#### [Bloc de texte]
■ ■ ■ ■ ■

Indymedia ou la critique radicale du journalisme
« Médias autonomes », « médias libres », « médias indépendants »,
« médias
alternatifs », « médias critiques », etc., autant d’expressions qui
servent indifféremment à nommer la catégorie dans laquelle les
activistes d’Indymedia peuvent se reconnaître. Pour les intéressés, le
nom importe moins que la démarche. Toutefois, si d’aucuns sont tentés de
ranger Indymedia dans la case « média du tiers-secteur », la plupart
des mediactivistes conçoivent Indymedia comme un « media de lutte », à
l’instar d’un samizdat du temps de la Russie soviétique, d’une radio
pirate du temps de l’ORTF, de la presse clandestine du temps
de la résistance ou d’une chaîne de télévision « réappropriée » par le
peuple insurgé du temps de la « Commune » de Oaxaca.
Banderole en hommage a Brad Will, assassiné au Oaxaca, Mexique pendant le soulevement populaire d´octobre 2006. |
Les analyses des médias qui s’inscrivent dans la tradition critique (depuis les théories critiques de l’Ecole de Francfort (Adorno,
Marcuse), jusqu’aux récents travaux des sociologues bourdieusiens
(Champagne, Halimi, Rimbert, Maler, etc.)
convergent généralement pour dénoncer la marchandisation de
l’information, la constitution de baronnies médiatiques, le journalisme
de connivence, ou encore le nivellement culturel et la dépolitisation
des publics. À ces critiques les plus entendues et peut-être les plus
audibles, les activistes d’Indymedia ajoutent une critique radicale du
journalisme, d’inspiration explicitement libertaire. Ceux qui se
demandaient si Indymedia défendait qu’un « autre journalisme est
possible » ont leur réponse. Comme le dit un texte d’intention rédigé en
2005 par Indymedia Grenoble, « nous voulons en finir avec le journalisme ».
Certes, tous les
individus et collectifs appartenant au réseau mondial Indymedia ne
partagent pas cet objectif-là. Des disparités importantes existent et
les nuances ne sont pas seulement d’ordre sémantique. D’un collectif à
l’autre, on retrouve en effet autant de visions différentes du projet
Indymedia qu’il y a de profils sociologiques différents. Certains
médiactivistes d’ailleurs n’hésitent pas à se définir eux-mêmes comme « journaliste »,
alors que des collectifs ont choisi de singer le fonctionnement de la
presse mainstream avec ses conférences de rédaction et sa spécialisation
des tâches, comme à Indymedia New-York (Beckerman, « Edging
away from anarchy. Inside the Indymedia collective, passion vs.

■ ■ ■ ■ ■

#### [Données enregistrées]
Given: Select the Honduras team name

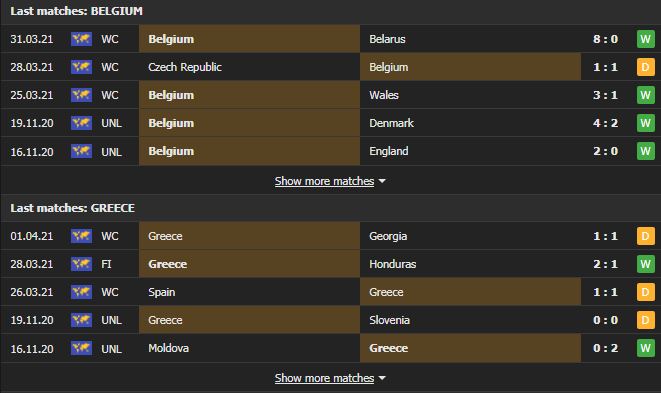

■ ■ ■ ■ ■

#### [Consigne 1]
Recopiez à l'identique le passage du texte sur Indymedia qui s'ouvre sur les mots contenant « Banderole en hommage » et se ferme sur « Rimbert, Maler, etc.) ».
#### [Consigne 2]
Répondez, s'il vous plaît, à ces questions sur le texte sur Indymedia.
(a) Quel collectif a rédigé le texte d'intention de 2005 ?
(b) À quelle école se rattachent les théories critiques d'Adorno et de Marcuse ?
(c) Quel collectif a choisi de singer le fonctionnement de la presse mainstream ?
Les données forment un matériau à part.

#### [Réponse finale 1]
Banderole en hommage a Brad Will, assassiné au Oaxaca, Mexique pendant le soulevement populaire d´octobre 2006. |
Les analyses des médias qui s’inscrivent dans la tradition critique (depuis les théories critiques de l’Ecole de Francfort (Adorno,
Marcuse), jusqu’aux récents travaux des sociologues bourdieusiens
(Champagne, Halimi, Rimbert, Maler, etc.)

#### [Réponse finale 2]
(a) Indymedia Grenoble.
(b) L'École de Francfort.
(c) Indymedia New-York.